A Human Resources Startup Guide
Let’s be honest, for most small business owners or entrepreneurs who are starting a new venture, human resources isn’t at the top of their priority list. Instead, most are worried about how to generate new sales, minimize expenses, and improve their product or service. Many otherwise savvy leaders often lack the interest or skill-set to manage the most valuable resource that will make or break the business – their human resources.
If you’re a small to medium-sized business leader who is recognizing a need for how to handle increasingly complex people issues that come along with a growing team, keep reading. Although human resource management is a discipline of its own that entire college degrees and professional certifications are made of, here are some nuggets of wisdom to get you started.
Q: What is human resources anyway? Isn’t it just hiring, firing and payroll?
A: Now that your team is growing, you’ve probably noticed several issues that once could have been resolved through email or a brief passing conversation growing increasingly complex. This is because as you bring more people into your company, new team dynamics are introduced and employment-related legal compliance issues emerge. Human resources is the function that deals with all aspects of managing the people of your organization.
Q: What aspects of managing people fall under the human resources function?
A: Human resources is more complex than the reactive and clerical “personnel” function it was known as decades ago. The aspects of human resources your company should be aware of managing are: affirmative action; diversity; compensation programs; employee benefits development; employee communication; employee relations; policy development; legal compliance; record keeping; performance management; organizational development; candidate sourcing, recruitment and hiring; safety programs; health and wellness; leadership development; succession planning; labor relations and training.
Q: My company isn’t big enough to have a formal human resources department. What are the basics I need to manage right now?
A: As a general rule of thumb, it is recommended that a company who reaches the 50 employee mark should have at least one person assigned to managing the human resources function. This is because many federal and state employment laws which employers must comply with, kick in as soon as a company has at least 50 employees. At a minimum, your company should be prepared to fully manage these six areas of human resources:
1. Compensation and benefits – Stay current on industry and geographical salary trends to attract and keep the best employees. Look at your total compensation package which includes base pay, commission, bonuses, and any benefits such as health, life, dental, flexible spending, disability insurance and paid time off. This should all be managed through an annual budgeting process.

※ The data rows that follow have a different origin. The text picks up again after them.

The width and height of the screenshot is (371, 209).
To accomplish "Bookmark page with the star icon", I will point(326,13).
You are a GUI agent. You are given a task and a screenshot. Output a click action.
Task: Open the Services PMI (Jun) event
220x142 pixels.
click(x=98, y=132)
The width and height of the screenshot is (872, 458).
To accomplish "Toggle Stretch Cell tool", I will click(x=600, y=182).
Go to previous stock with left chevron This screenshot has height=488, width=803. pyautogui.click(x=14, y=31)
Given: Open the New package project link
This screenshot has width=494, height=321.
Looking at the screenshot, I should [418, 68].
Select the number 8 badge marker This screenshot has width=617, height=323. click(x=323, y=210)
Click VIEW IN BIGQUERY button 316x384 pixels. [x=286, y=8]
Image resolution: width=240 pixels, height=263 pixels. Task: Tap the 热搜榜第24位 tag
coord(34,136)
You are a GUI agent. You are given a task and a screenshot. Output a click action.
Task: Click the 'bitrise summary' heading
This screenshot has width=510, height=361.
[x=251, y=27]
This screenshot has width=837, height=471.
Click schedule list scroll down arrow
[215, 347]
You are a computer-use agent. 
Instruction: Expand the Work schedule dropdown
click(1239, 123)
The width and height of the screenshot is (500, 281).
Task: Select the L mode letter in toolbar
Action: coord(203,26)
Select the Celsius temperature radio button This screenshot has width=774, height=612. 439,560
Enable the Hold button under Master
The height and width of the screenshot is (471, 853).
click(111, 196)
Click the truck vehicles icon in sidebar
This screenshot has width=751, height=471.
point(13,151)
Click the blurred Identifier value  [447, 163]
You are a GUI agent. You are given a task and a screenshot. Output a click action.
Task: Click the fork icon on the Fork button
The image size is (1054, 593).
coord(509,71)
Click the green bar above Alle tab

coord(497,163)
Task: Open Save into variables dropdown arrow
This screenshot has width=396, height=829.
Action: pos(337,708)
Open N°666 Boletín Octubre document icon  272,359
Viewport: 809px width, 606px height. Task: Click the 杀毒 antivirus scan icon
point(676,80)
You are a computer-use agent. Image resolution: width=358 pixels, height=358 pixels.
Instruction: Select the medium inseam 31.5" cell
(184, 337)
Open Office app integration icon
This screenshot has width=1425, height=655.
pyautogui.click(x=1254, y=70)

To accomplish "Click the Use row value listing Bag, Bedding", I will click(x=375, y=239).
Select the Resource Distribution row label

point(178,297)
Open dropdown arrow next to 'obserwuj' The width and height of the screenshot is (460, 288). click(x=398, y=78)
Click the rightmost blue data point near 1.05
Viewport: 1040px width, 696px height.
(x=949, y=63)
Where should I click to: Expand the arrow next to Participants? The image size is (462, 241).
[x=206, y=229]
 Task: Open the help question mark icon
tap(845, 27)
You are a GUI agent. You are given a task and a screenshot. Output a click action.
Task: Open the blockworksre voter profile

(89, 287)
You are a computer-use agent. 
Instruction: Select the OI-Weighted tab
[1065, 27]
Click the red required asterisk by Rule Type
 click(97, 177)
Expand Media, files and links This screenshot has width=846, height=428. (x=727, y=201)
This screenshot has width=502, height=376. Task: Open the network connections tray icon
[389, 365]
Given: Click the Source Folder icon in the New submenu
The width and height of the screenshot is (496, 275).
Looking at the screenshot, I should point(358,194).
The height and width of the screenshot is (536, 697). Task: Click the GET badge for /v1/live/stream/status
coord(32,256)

2. Recruitment and staffing – Know where to find the best candidates and what to do once you find them. Establish a recruitment and selection process that is legally compliant and don’t forget about the importance of a comprehensive orientation program.
3. Training and development – Give your employees the tools to perform at the highest level. For starters, make sure everyone has a well written job description outlining details such as who they report to, and their specific responsibilities. Identify required skills and provide opportunities to develop new ones through seminars, conferences or external training providers hired to lead workshops on site.
4. Legal compliance – Save yourself from costly fines, unnecessary lawsuits, bad publicity or possible closure by understanding how to comply with federal and state employment laws. There are hundreds and hundreds of laws of which you are expected to comply. Visit www.dol.gov or www.shrm.org to help you stay current on the ever-changing employment laws and how to stay compliant.
5. Performance management – Did you know that one of the first items a judge or an Equal Employment Opportunities Commission investigator will ask for if you’re ever asked to defend an employment decision is a performance review? Develop and follow a consistent and well documented review process that is tied into the expectations laid out in the job description. Provide specific feedback and set realistic, measurable performance goals.
6. Employee relations – Invest in your people and reap the rewards on your bottom line. Establish a well communicated process to deal with employee issues that are certain to occur if there is more than one person working at your company. Ensure your employees know your expectations and the resources available to them by having a comprehensive and compliant employee handbook.
You get back what you invest into your people. That is what human resources is all about.